This story is part of MOLD Magazine: Issue 03, Waste. Order your limited edition issue here.

As a designer, I often find inspiration in strange places—a sea shell; an empty parking lot; brick arches. Luckily, I’m not the only one who does this: I work within IDEO’s Design for Food studio where it’s common practice to use analogous inspiration to spark new outcomes and innovations. But I knew I had taken analogous to another level when I told my husband that soil had become my inspiration for our family.

I didn’t set out looking for a relationship metaphor. I was actually on a deep dive into the role that design can play in helping us get smarter about the global food system. As I dug, I came to see how soil represents the partnership, interdependence and purpose that can exist when all parts of a system are working together at their best. Soil is the source of so much life on our planet; each component has a role to play, and together those parts have the potential to create abundant goodness for everything in and around it.

Historically speaking, humans used to create and live in systems that, like soil, were closed- loop, circular systems. We made what we needed to survive and thrive, and we reused materials and goods until they were worn through. But somewhere along the way, through technological and engineering innovation, many of us lost our connection with the very things that enable us to thrive. We have come to understand abundance as success without considering the repercussions that this mindset has on our lives and the planet.
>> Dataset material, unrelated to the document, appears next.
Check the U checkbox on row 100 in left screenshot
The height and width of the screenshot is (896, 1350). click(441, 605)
To be clear, the advances that have resulted from this shift aren’t all bad (many are positive and very impressive), but from a resource perspective, this linear mindset is completely unsustainable. Somehow, at the same time that we are making advancements toward colonizing Mars, democratizing gene editing, quantum computing, and beginning to understand the role of the microbes in health and wellbeing, we have allowed a major blindspot on waste and resources to develop—and worse, seem to have lost sight of our actions having consequences.
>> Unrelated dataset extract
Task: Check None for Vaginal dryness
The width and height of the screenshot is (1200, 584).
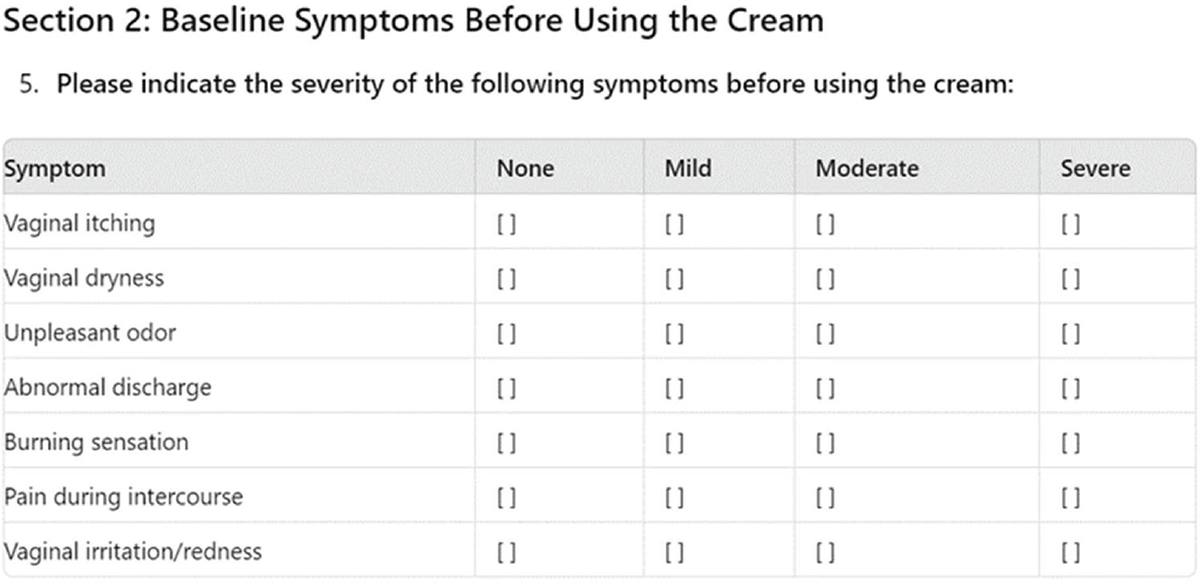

According to the United Nations, about a third of the food the world produces every year—1.3 billion tons—is lost during production or tossed by consumers, and North Americans are the worst offenders. The average American wastes enough food each month to feed another person for 19 days. Globally, 800 million people are undernourished, and in the United States one in seven people experience food insecurity. Astonishingly, at the same time, nearly one in two adults and one in six children around the world are considered obese. To make matters worse, this devastating spiral of waste, hunger and obesity is haunted by the environmental implications of the same system. Food waste alone accounts for about 21% of fresh water use in the United States, and generates about 8% of global greenhouse gas emissions. To put it another way, if food waste were measured as a country, it would rank third in the world for harmful emissions. And we are paying dearly for it. Globally, food loss and waste costs up to $940 billion per year. Not to mention the fact that by throwing food away rather than managing it as part of a nutrient cycle, we are stripping soil of its integrity to the point that it is becoming harder and harder to grow food in the first place.
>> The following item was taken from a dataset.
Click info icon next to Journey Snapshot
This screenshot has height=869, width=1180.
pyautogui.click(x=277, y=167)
In my work, we often reframe questions and ideas into “how might we” statements so that we can approach them as opportunities. We use design as an instrument to crack things open and connect with new perspectives so that we can unlock solutions. This was the approach we took last year with The Rockefeller Foundation, as we worked to uncover principles of a future with no food waste in it. How might we:

  • Price food to accurately reflect its ecological and nutritional value?
  • Measure and manage food as a precious natural resource?
  • Ensure that all food gets consumed at the height of its nutritional value?
  • Activate our networks to get precisely what we need from food—physically, socially, experientially, and psychologically?
  • Make it both affordable and convenient to eat fresh food?
  • Activate our networks to create value from food we’d otherwise waste?
  • Embrace resourcefulness as a fundamental value of our food culture?
  • Become insatiable, curious, and open minded about food?

These aren’t the only questions. They’re provocations and calls to action. The system is so complex and the challenge so enormous that we’ll need to continue to consider everything from habits and behaviors to industrial systems and packaging, in order to uncover how we might redesign the whole system. Science points to the power of nodal influences, or acupuncture points; you press in just the right spot, and it ripples across the whole system. That’s the type of design challenge that we’re faced with now: What are the inflection points that we need to press to affect massive changes in our waste behavior on a global level?

This is how I arrived at soil.

I am a mother with two little boys. By necessity I move fast, but I also deeply crave slow and meaningful connections. I think a lot about purpose and potential. About what it means to make things whole. For me, soil has become the inspiration for what a supportive ecosystem should be like, a love story I want my kids to learn from and the world to be inspired by. Soil represents a circular system. Many circles in fact. And it’s this web of circles that we need to design for so that we see the interconnectivity of it all—food, waste, nutrients, people and systems—and can, eventually, close the loop.